[Records drawn from a dataset]

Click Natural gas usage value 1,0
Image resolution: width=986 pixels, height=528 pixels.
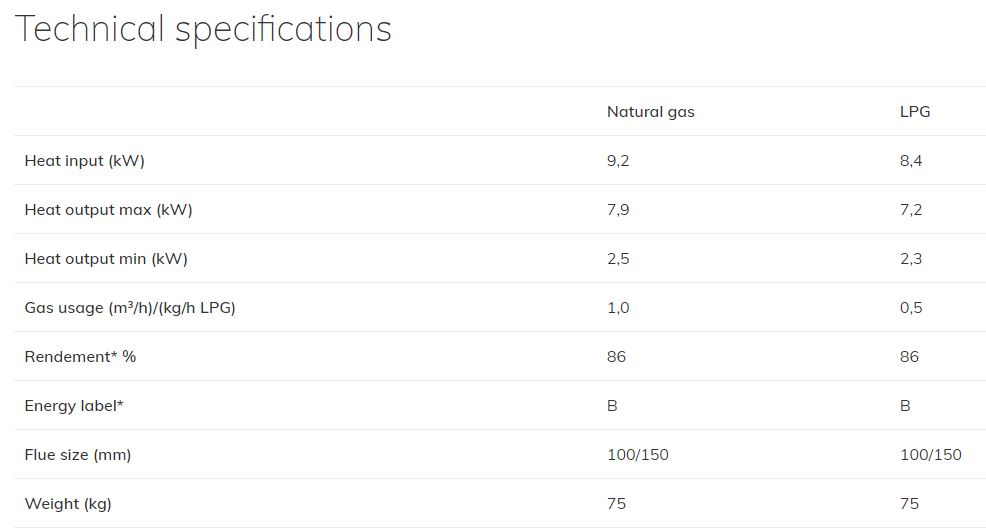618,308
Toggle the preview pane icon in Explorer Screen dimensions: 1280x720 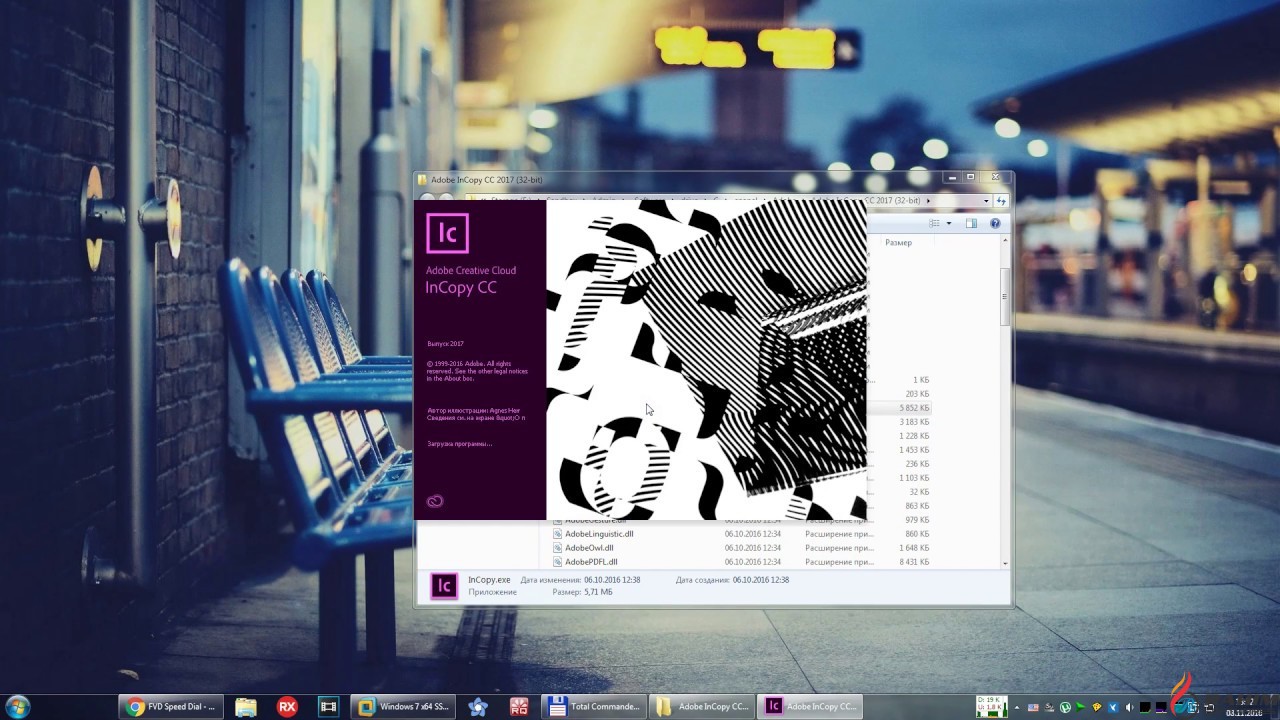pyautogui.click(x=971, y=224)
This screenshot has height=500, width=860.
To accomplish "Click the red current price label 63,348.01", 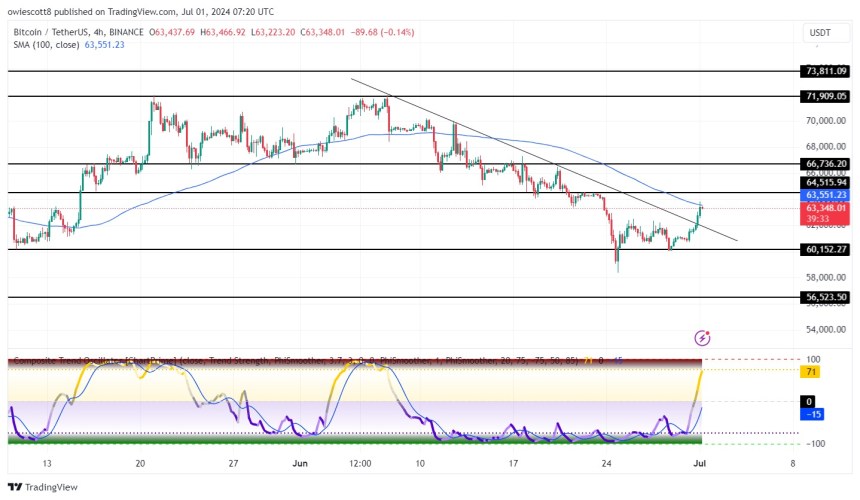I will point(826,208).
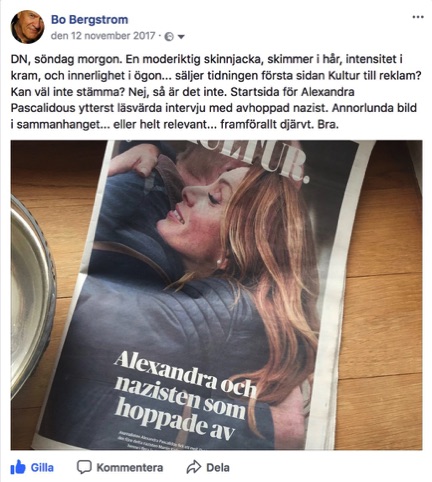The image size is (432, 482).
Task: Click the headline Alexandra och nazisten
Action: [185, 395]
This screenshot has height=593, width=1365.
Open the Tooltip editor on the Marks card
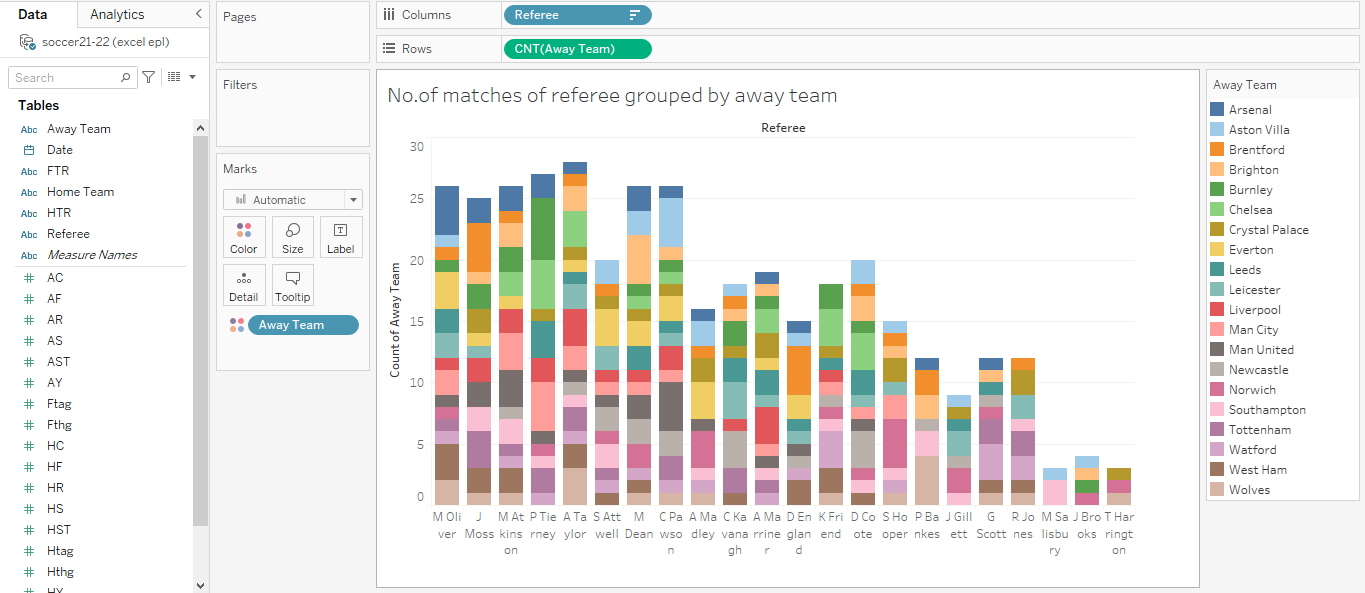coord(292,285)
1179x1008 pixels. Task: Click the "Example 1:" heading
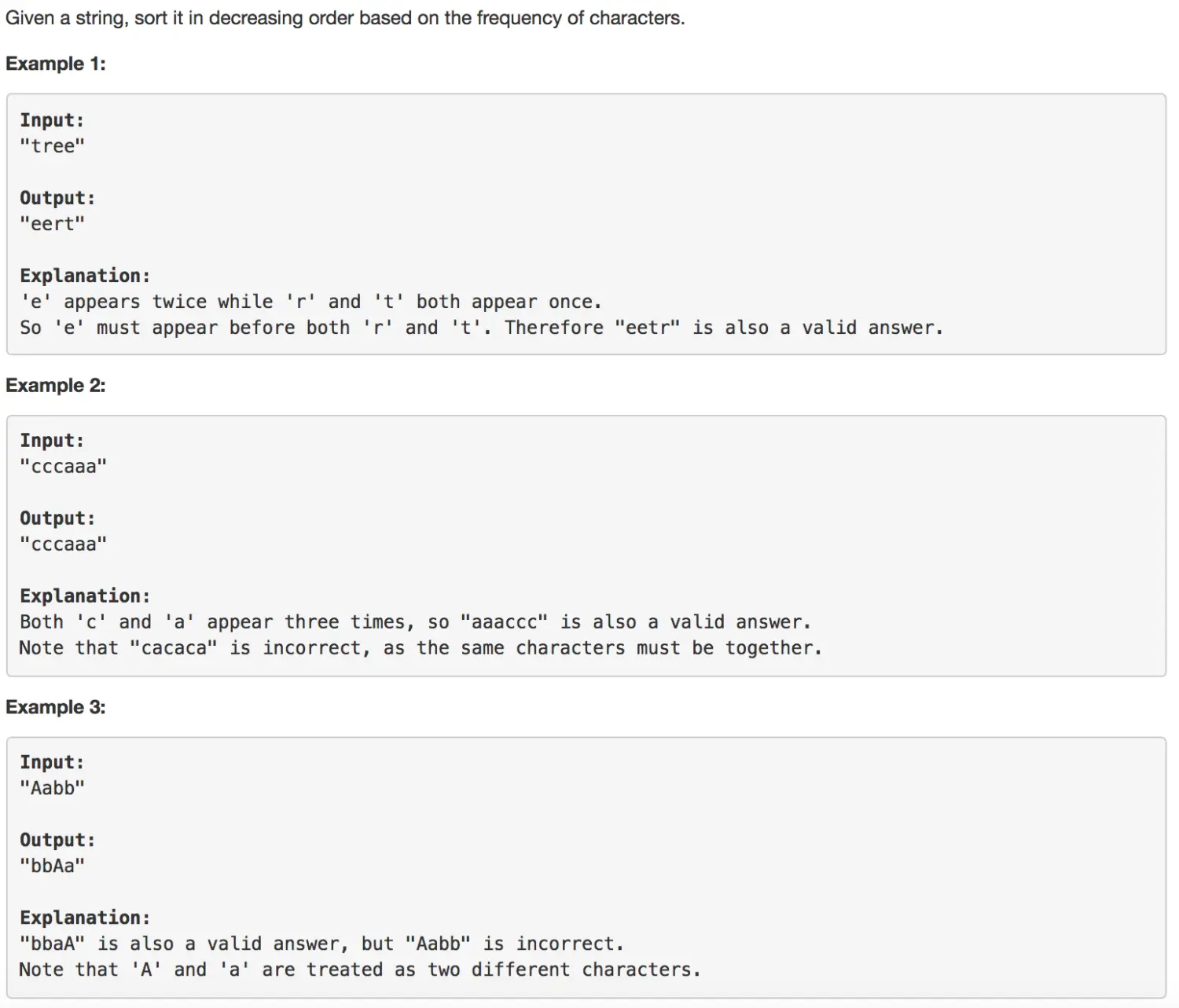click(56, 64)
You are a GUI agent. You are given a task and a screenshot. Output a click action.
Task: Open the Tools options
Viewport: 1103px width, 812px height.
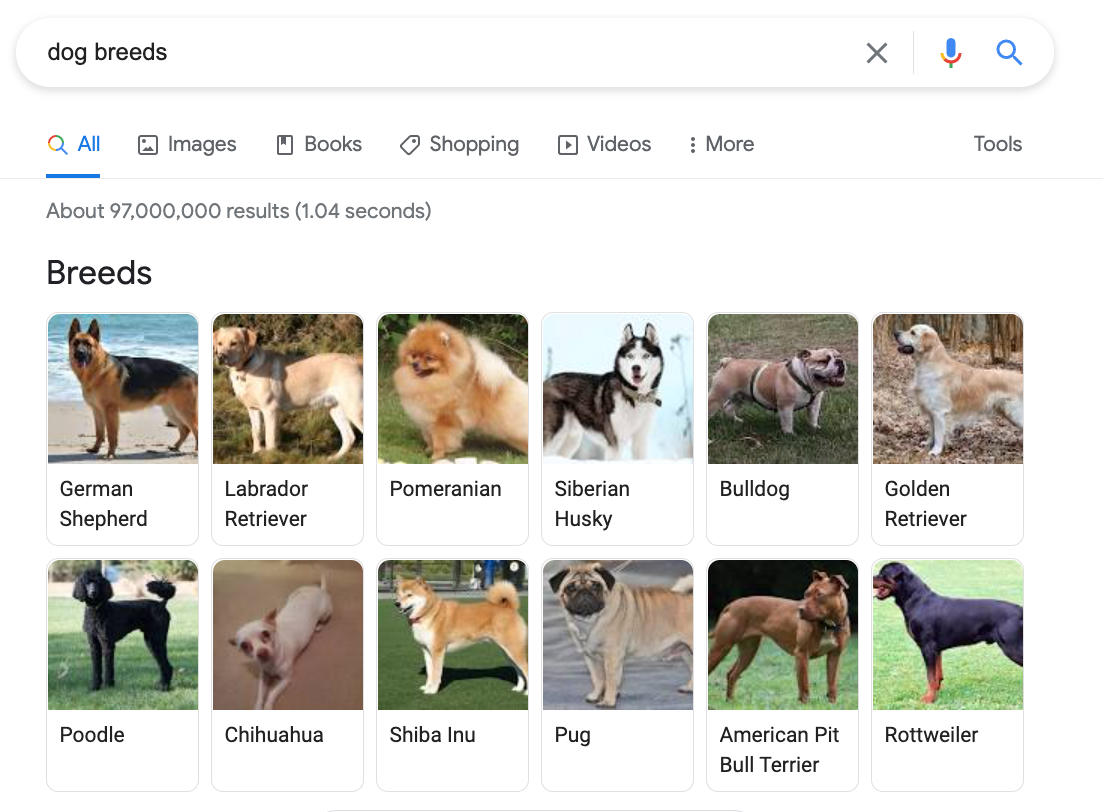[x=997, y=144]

◆ Task brief ◆
Read through the entries above and copy each line that has the string "This" in it.

◆ Completed exercise ◆
This screenshot has height=500, width=860.
This screenshot has height=593, width=1365.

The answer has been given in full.